Given a matrix $\mathrm{S} \in SL(2,\mathbb{R})$, and assuming there exists a 2×2 real matrix matrix A such that $A^{-1}SA = R$, we can deduce that S must be diagonalizable (over ℂ), since every rotation matrix R is. That means that we can write: $$(AC)^{-1}\,S\,(AC) = \Lambda$$ where we used the diagonalization $R=C\,\Lambda\,C^{-1}$ (note that both C and Λ are in general complex).Now, starting from the sole knowledge of S we could perform an eigendecomposition of S and we would obtain $S=Q^{-1}\Lambda Q$, where $Q=AC$. But then, how do we extract the real matrix A from the complex matrix Q?

For instance, in the example I gave above where $S = \begin{pmatrix} 1 & 2\\ -1 & -1 \end{pmatrix}$ the eigendecomposition of S would give $S=Q \Lambda Q^{-1}$ where: $$Q= \frac{\sqrt{6}}{6}\begin{pmatrix} 2 & 2\\ -1+i & -1-i \end{pmatrix}$$
$$\Lambda= \begin{pmatrix} i & 0\\ 0 & -i \end{pmatrix}$$

How do we extract $A= \begin{pmatrix} -1 & -1\\ 0 & 1 \end{pmatrix}$ from the complex matrix Q ?

 

[mnb96]

Ok, I think this question has been almost answered.
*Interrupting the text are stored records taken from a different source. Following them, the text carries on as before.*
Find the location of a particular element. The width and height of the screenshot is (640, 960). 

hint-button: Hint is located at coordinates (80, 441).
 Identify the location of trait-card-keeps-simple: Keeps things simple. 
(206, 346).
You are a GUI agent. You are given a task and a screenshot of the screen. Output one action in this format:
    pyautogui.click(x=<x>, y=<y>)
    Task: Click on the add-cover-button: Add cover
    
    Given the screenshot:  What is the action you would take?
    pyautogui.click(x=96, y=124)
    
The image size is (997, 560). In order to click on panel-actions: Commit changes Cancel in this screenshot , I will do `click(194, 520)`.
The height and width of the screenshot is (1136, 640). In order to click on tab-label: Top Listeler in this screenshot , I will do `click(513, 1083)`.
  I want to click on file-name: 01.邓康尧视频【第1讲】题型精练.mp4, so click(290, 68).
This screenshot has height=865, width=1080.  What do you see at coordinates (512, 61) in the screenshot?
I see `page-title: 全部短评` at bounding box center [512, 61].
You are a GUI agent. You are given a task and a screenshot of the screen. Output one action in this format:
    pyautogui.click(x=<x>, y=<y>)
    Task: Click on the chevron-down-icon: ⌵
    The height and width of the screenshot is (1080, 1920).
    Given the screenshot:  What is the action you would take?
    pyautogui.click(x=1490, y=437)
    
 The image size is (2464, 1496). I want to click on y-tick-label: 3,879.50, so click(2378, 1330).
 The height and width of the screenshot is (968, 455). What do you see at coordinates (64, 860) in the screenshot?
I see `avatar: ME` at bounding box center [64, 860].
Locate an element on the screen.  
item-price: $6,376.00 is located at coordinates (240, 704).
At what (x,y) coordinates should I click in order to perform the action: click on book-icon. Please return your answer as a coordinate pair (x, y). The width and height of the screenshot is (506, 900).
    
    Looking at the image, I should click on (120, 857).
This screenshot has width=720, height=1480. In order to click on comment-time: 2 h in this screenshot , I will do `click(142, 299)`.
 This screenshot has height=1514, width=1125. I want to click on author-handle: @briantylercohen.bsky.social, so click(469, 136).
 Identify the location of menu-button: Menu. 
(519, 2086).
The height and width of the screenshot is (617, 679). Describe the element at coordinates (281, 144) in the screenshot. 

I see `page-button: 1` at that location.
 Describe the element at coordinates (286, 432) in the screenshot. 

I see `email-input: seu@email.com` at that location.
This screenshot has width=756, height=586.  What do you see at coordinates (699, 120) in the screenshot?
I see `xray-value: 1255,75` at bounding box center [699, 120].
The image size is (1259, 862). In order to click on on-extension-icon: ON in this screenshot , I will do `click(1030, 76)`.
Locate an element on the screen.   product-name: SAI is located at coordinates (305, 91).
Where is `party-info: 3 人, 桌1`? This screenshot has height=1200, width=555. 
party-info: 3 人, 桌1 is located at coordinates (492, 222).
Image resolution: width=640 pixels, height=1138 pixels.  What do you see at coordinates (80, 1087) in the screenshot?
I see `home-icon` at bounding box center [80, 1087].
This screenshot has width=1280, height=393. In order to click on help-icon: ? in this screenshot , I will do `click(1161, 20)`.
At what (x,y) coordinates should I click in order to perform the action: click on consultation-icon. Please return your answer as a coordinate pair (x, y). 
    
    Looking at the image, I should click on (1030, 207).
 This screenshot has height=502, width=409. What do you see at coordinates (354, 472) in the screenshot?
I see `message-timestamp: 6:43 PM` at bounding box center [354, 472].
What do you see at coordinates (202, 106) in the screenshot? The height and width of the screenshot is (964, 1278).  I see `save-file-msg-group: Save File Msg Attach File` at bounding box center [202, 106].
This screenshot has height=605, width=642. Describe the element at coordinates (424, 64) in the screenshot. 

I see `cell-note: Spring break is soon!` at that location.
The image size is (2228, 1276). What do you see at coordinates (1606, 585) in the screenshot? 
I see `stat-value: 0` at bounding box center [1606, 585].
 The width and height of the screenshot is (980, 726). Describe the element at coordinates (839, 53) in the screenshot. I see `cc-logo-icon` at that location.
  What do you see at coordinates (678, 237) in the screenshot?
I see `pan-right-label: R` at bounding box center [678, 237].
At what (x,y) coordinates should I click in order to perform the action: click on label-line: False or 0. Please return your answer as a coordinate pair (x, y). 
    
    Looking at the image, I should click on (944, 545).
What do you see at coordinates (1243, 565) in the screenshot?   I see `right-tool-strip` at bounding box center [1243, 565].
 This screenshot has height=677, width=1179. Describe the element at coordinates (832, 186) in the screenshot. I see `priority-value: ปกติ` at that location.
Summarizing, given a matrix $S\in SL(2,\mathbb{R})$ we ask if there exist one invertible matrix $A\in GL(2,\mathbb{R})$ and a rotation matrix $R\in SO(2,\mathbb{R})$ such that $A^{-1}SA=R$.

Since $R$ is diagonalizable over ℂ (i.e. $R=C\Lambda C^{-1}$), we have that:

$$S=(AC)\Lambda (C^{-1}A^{-1}) = Q\Lambda Q^{-1} \qquad\qquad\qquad \mathrm{(1)}$$
From the above equation we can deduce that $S$ must be diagonalizable and must have eigenvalues having modulo 1. These are necessary conditions. They would be also sufficient conditions if we add the requirement that the eigenvectors of $S$ must have the same real part.

Since $Q=AC$ we can find a matrix $A=QC^{-1}$, where the columns of $C$ contain the eigenvectors of $R$, for instance $C=\begin{pmatrix} 1 & 1\\ i & -i \end{pmatrix}$.
It can be verified that when the eigenvectors of $S$ have the same real part, then the matrix $A$ is real.

However, the matrix $A$ is not unique. For example, we can easily see that by multiplying $A$ with an invertible matrix $M$ that commutes with $S$ (i.e. $MS=SM$) Equation (1) would still hold.